BANDAR LAMPUNG, BERITAANDA – Dewan Pakar Jaringan Media Siber Indonesia (JMSI) Provinsi Lampung, Juniardi SIP SH MH, mengingatkan Polresta Bandar Lampung untuk memahami Memorandum of Understanding (MoU) antara Polri dan Dewan Pers terkait penanganan sengketa pemberitaan.
Juniardi menegaskan, bahwa penyidik kepolisian tidak boleh melakukan proses Berita Acara Pemeriksaan (BAP) terhadap wartawan terkait karya jurnalistik yang dihasilkan. Hal ini sesuai dengan MoU antara Kepala Kepolisian Republik Indonesia Jenderal Pol Listyo Sigit Prabowo dan Dewan Pers mengenai penanganan sengketa pers.
“Karya jurnalistik dan narasumber berita adalah bagian yang tak terpisahkan. Karena itu, keduanya tidak bisa dikriminalisasi. Baik berita hasil karya jurnalistik maupun narasumbernya tidak boleh dikriminalisasi,” ujar Juniardi, Selasa (11/2/2025).
Pernyataan mantan wartawan Lampung Post, yang kini menjadi bagian dari Kelompok Media Indonesia tersebut, merespons laporan seorang pejabat Dinas Sosial Kota Bandar Lampung terhadap media tintainformasi.com atas dugaan pelanggaran UU ITE atau kasus pencemaran nama baik.
“Kita sudah memiliki MoU dengan Kapolri, Kejaksaan Agung, dan Panglima TNI terkait pengaduan terhadap karya jurnalistik. Jadi, jika ada laporan terhadap wartawan ke polisi, kasus tersebut harus dikonsultasikan terlebih dahulu dengan Dewan Pers. Jangan sampai kasus ini justru memperburuk indeks kebebasan pers di Lampung,” tambahnya.
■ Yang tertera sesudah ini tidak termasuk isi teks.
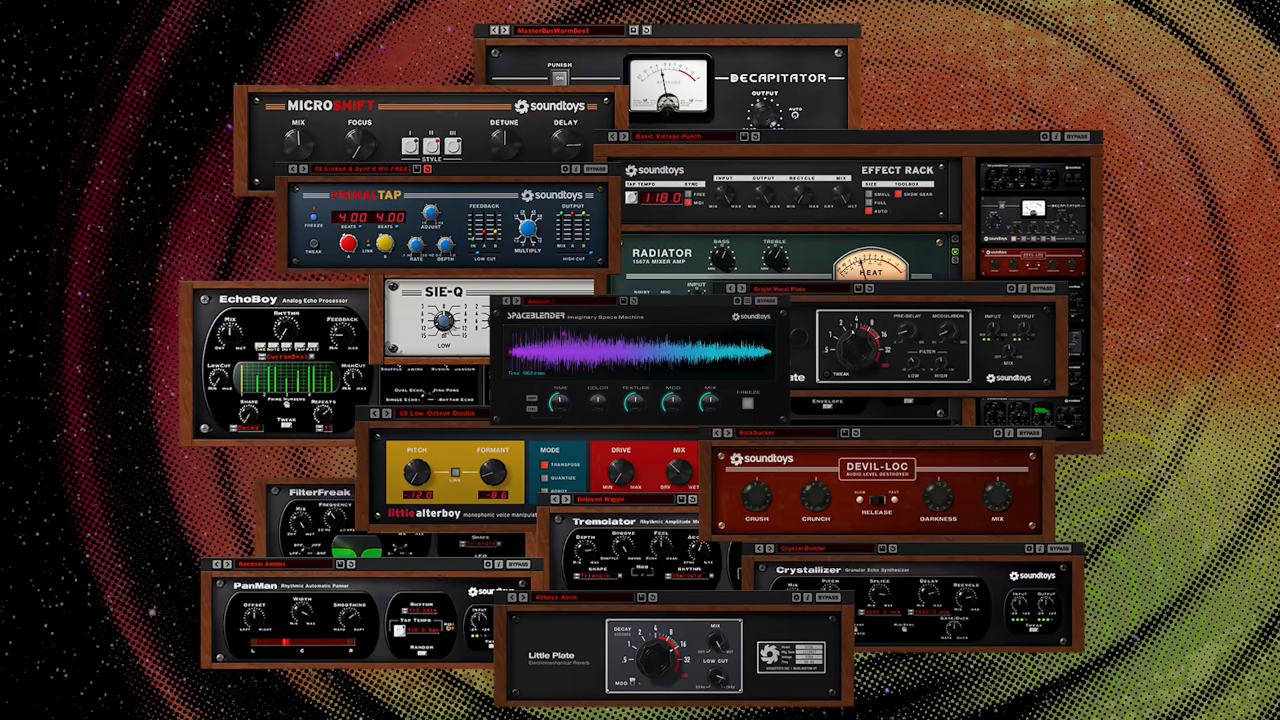Click the High Cut slider on PrimalTap's output section
The height and width of the screenshot is (720, 1280).
[591, 252]
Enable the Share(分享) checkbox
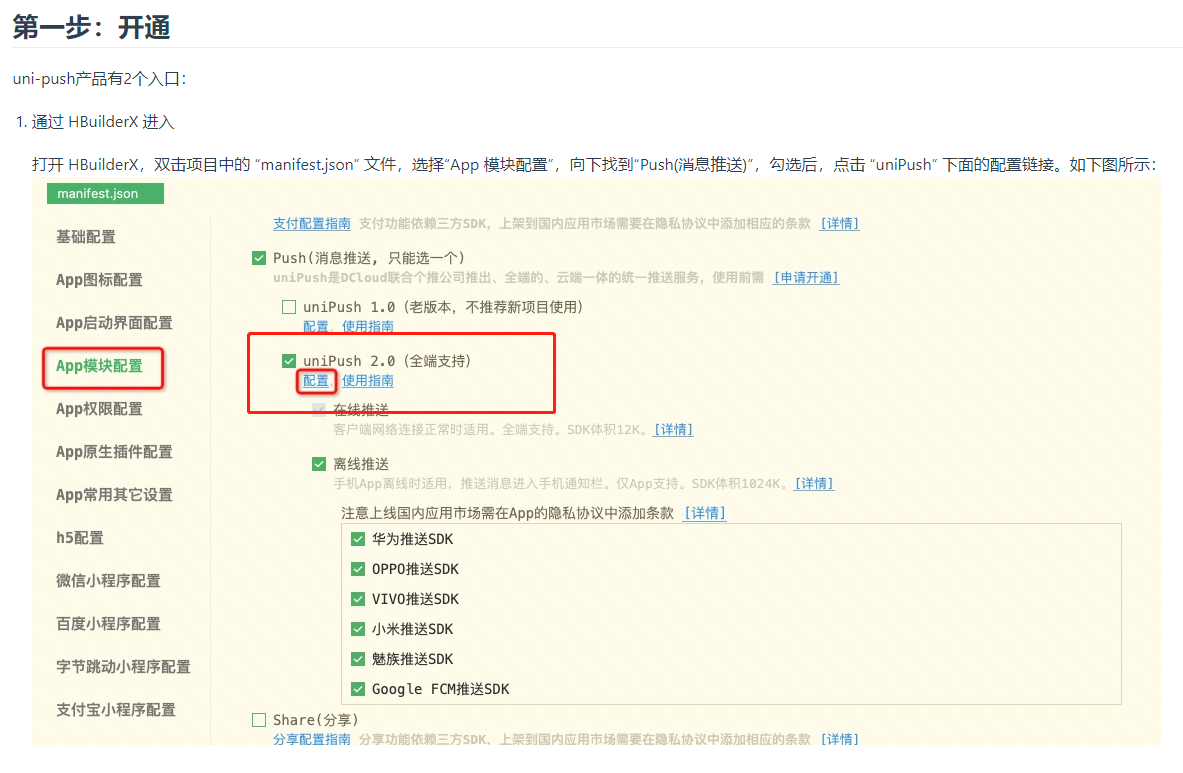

Juniardi juga mengingatkan bahwa MoU antara Kapolri dan Dewan Pers dalam penanganan sengketa pers harus disosialisasikan dan dipahami oleh pihak terkait, terutama penyidik kepolisian, agar memiliki pemahaman yang sama terhadap fungsi dan peran wartawan dalam menjalankan tugasnya.
“Tidak boleh ada proses BAP, termasuk permintaan nama, alamat, serta informasi pribadi wartawan. Jika wartawan dipanggil oleh pengadilan sebagai saksi, ia pun berhak menolaknya dan tidak dapat dipanggil paksa oleh pengadilan,” tegas mantan Ketua Komisi Informasi Provinsi Lampung ini.
Alumni Magister Hukum Universitas Lampung (Unila) ini juga meminta aparat penegak hukum, termasuk kepolisian, untuk tidak memanggil wartawan atau redaktur guna dimintai keterangan terkait permasalahan hukum yang melibatkan pemberitaan.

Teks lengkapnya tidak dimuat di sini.